Bientôt, ils s’enfoncèrent dans les méandres d’une crique sinueuse. Ils amarrèrent la pirogue puis plongèrent dans l’immensité de la forêt qui les engloutit rapidement. Ils suivaient un sentier grossièrement tracé mais quotidiennement débarrassé des lianes, hautes herbes ou racines qui ne cessaient de l’envahir. Flora avait emporté un coupe coupe et Gentel complétait le débroussaillage afin de leur faciliter le chemin. Après une longue marche parmi cette végétation exubérante des bruits mécaniques se firent de plus en plus intenses, et ils débouchèrent sur une clairière artificiellement créée. Les visiteurs ne sont pas les bienvenus sur un placer d’orpaillage, même lorsque celui-ci est officiel. Flora et Gentel restèrent donc en retrait, cachés par les arbres et hautes herbes emmêlées. La jeune fille ne pouvait s’empêcher de jeter un regard sur son frère et épier ses réactions.
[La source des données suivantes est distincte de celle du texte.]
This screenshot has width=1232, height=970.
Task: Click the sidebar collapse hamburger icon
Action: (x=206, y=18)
Ils restèrent là un long moment. Gentel ne disait rien. Le retour à la maison se fit sans un mot. Le jeune homme bouleversé avait découvert la réalité d’un monde qu’on lui avait dépeint comme celui de la liberté, celui qui devait lui apporter une richesse facilement gagnée. A cet instant là, Gentel venait de tourner le dos à l’enfance. Il découvrait la saveur amère de la désillusion ou de la tromperie, il venait d’apprendre la méfiance. A l’avant de cette frêle embarcation, minuscule esquif dans l’immensité de ce cours d’eau d’Amazonie, il écouta le vent souffler dans ses oreilles, son regard plongea dans les eaux profondes, il se laissa bercer par le balancement apaisant, et il oublia sa tristesse.
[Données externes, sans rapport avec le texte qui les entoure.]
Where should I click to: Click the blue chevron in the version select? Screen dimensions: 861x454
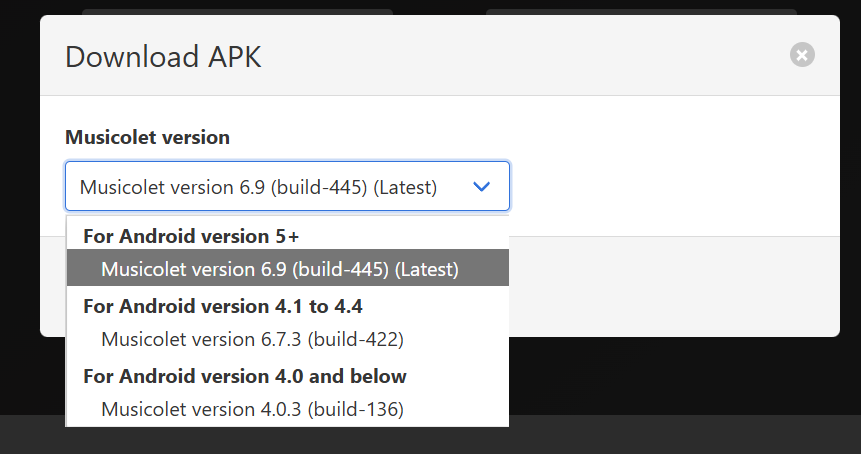(481, 187)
Le lendemain matin, Gentel se leva de bonne heure, prépara consciencieusement un sac, puis partit au collège.
°
° °
M’man Lyssée était assise dans son fauteuil favori sur le pas de sa porte. Au-delà de la ruelle rougie de latérite, elle regardait le fleuve couleur du ciel, gris et argenté. Ses yeux lui permettaient à peine de distinguer la berge opposée, là-bas au Suriname. Elle se souvenait de ce jour, bientôt vingt ans -était-ce possible ?- où ces réfugiés qui avaient réussi à fuir la barbarie des hommes dans ce pays en pleine guerre civile avaient déposé dans ses bras accueillants un nourrisson, petite orpheline Marron sauvée par miracle d’un massacre organisé innommable. Elle l’avait appelée Flora, lui avait donné un toit et son amour. Quelques quatre années plus tard, ce fut Gentel qu’elle avait recueilli, comme elle en avait fait la promesse à la femme venant de donner naissance à ce fils qui lui prenait sa vie. Dans la maison, il y eut les rires, les pleurs, les activités partagées, les discussions, les bêtises, les fâcheries, les réconciliations, bref tout ce qui fait la vie d’une famille. M’man Lyssée leur avait fait comprendre ses convictions, sa tolérance, le respect des traditions, la fierté de leur peuple.
Cette noble femme était aujourd’hui enfin satisfaite et son cœur apaisé battait au rythme calme de son fleuve. Alors, face à ce Maroni qui était sa vie, elle s’endormit tranquillement.